El Defensor pide a la Junta que regule la instalación de las antenas de telefonía

  • Los estudios sobre la nula incidencia de las radiaciones en la salud no aminoran la "alarma social" · Los ayuntamientos carecen de medios para atender las quejas · La Fiscalía del TSJA estudia las denuncias

Existen más líneas de telefonía movil en España (50,9 millones) que personas residentes, según los datos del Instituto Nacional de Tecnologías de la Comunicación (Inteco). En Andalucía, hay instaladas unas 7.000 antenas pero, según las operadoras, el número debe incrementarse a más de 10.000 para atender los nuevos servicios que demandan los ciudadanos y las administraciones.

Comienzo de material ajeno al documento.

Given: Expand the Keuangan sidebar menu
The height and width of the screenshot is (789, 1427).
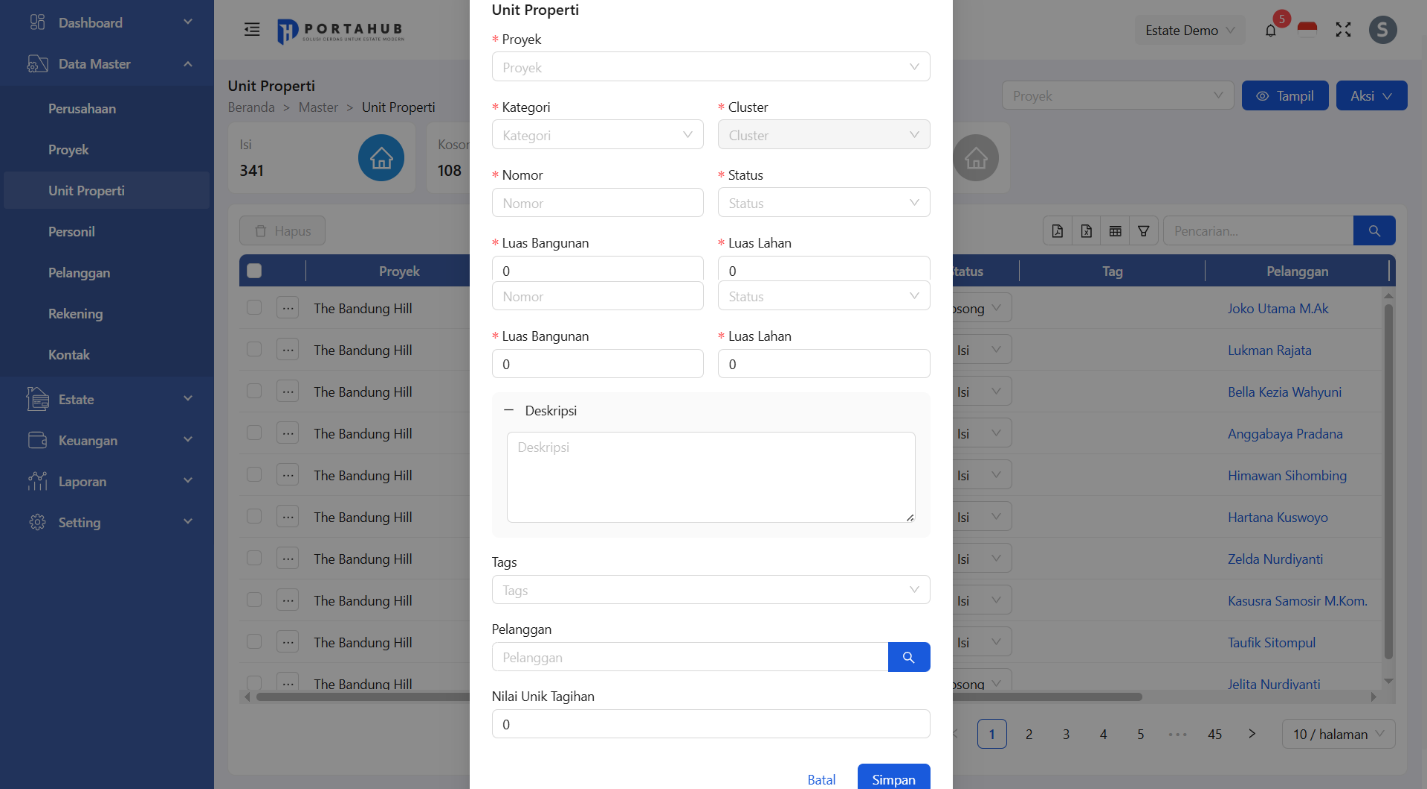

¿Pero dónde? "Muchos ayuntamientos aún creen que las antenas generan problemas. Prácticamente ninguna capital andaluza está facilitando la concesión de licencias", aseguran desde las operadoras, agrupadas en la Asociación de Empresas de Electrónica, Tecnologías de la Información y Telecomunicaciones de España (Aetic).

Los alcaldes conocen de la impopularidad de la medida ante los vecinos, no sólo de las nuevas instalaciones, sino de las antenas ya ubicadas. La razón: la posible existencia de una relación casual entre estas instalaciones y la aparición de enfermedades cancerígenas entre la población.

Los estudios oficiales elaborados sobre la materia no establecen como conclusión que sea cierta la existencia de tal relación de causa-efecto. Sin embargo, los ciudadanos siguen tramitando denuncias ante las distintas instituciones y se apoyan en otros estudios, publicados en el extranjero o investigaciones de científicos del ámbito sanitario, que advierten de los posibles efectos nocivos para la salud que pudieran derivarse de las radiaciones producidas por este tipo de aparatos.

De esta problemática se ocupa el Defensor del Pueblo Andaluz, José Chamizo, en su último informe anual de 2007, donde un año más la institución "sigue tramitando un número muy considerable de quejas" sobre esta problemática. Pero sobre todo, expone el Defensor, "los ciudadanos se dirigen a la Administración local demandando la retirada de las instalaciones de telefonía móvil causante de los temores, y éstas se ven imposibilitadas para atender las demandas sociales".

Son los ayuntamientos quienes controlan y persiguen la instalación de estas antenas cuando no cuentan con las licencias municipales que les son requeridas, aunque las competencias sobre las telecomunicaciones estén depositadas en el Ministerio de Industria. El Defensor del Pueblo considera que "desde la Administración autonómica se deberían aprobar instrumentos normativos suficientes por medio de los cuales se ordenase, de forma exhaustiva, el despliegue que debe efectuarse de este tipo de instalaciones de telecomunicaciones".

Con ello, según el Defensor, se aliviaría la carga que padecen los ayuntamientos y se exigiría a las operadoras "que compartan recursos logísticos y eviten, en la medida de la posible, su instalación en aquellos lugares que pudiesen provocar mayor rechazo social". Al mismo tiempo, reclama campañas informativas sobre los estudios oficiales realizados para templar la "alarma social".

La cantidad de denuncias y resoluciones acerca de la instalación de antenas de telefonía movil, por efectos paisajísticos o de salud, ha llamado la atención de la Fiscalía del Tribunal Superior de Justicia de Andalucía (TSJA). La próxima memoria anual recogerá por primera vez un capítulo específico sobre este asunto, sus posibles riesgos y conflictos, avanzaron fuentes de la Fiscalía.